I watched some lightning talks during lunch. Raspberry Pi celebrates their 6th year, something something Blockchain databases, jump-starting an open-source career via blogging or speaking, examples of unconscious bias in AI datasets, all the wrong ways to pronounce “kubectl”, more on Red Hat’s Istio service mesh framework, and ideas for replacing
docker with other container tools.
“Framework Free – Building a Single Page Application Without a JS Framework” (Ryan Miller) described the way we used to make websites in 2013 without frameworks, but with all the nice HTML5 features. It’s somewhat important to know how all of these things work under the covers, especially if you have to debug in the browser. It’s not always necessary to have a big, hefty framework. I was somewhat horrified by the number of people in the audience who didn’t know what jQuery was.
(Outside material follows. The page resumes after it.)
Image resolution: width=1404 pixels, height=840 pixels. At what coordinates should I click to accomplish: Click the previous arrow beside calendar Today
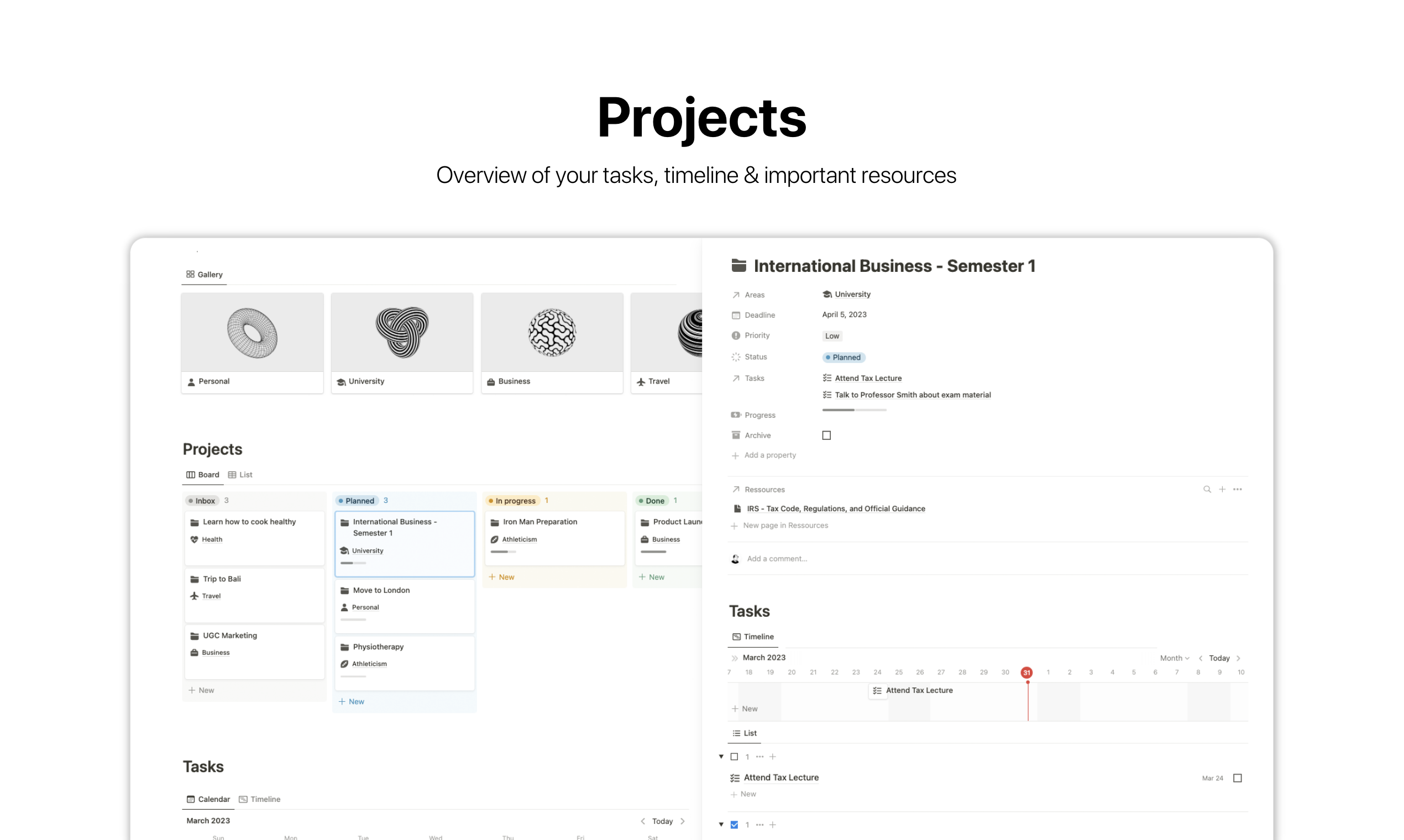[x=642, y=821]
In “Intro to SVG”, Tanner Hodges explained the basics of SVGs, when to use them, and when to seek alternatives. Interesting cases included textured content (which rendered significantly smaller as a PNG over an SVG), content that included text (which needed to be checked to verify that the text was rendered as native SVG elements), and photography (which, when rendered to SVG, literally included a data hash of the original image at high resolution, creating a massive file). He also touted the importance of new standards such as
webv when displaying content on the web.
In “WTH is JWT”, Joel Lord broke down how JWTs are constructed by combining the encryption method, the payload (basic user information), and a secret key. Although the key can be deserialized and parsed to get to the information, the secret at the end is determined by hashing the key and the payload, so would-be attackers cannot simply change the JWT to gain access to the system without knowing the secret key. Of course, more security measures are necessary to keep intruders from gaining access, such as encrypted sessions and auth servers. The JWT Spec is still in the proposal period, so its definition may still change before finalization.
Pretty good conference. I made a few interesting connections. I learned that a lot of people are in love with Vue right now, TypeScript is still popular, and microservices are the only way to build an application. My biggest complaint was that coffee was hard to come by.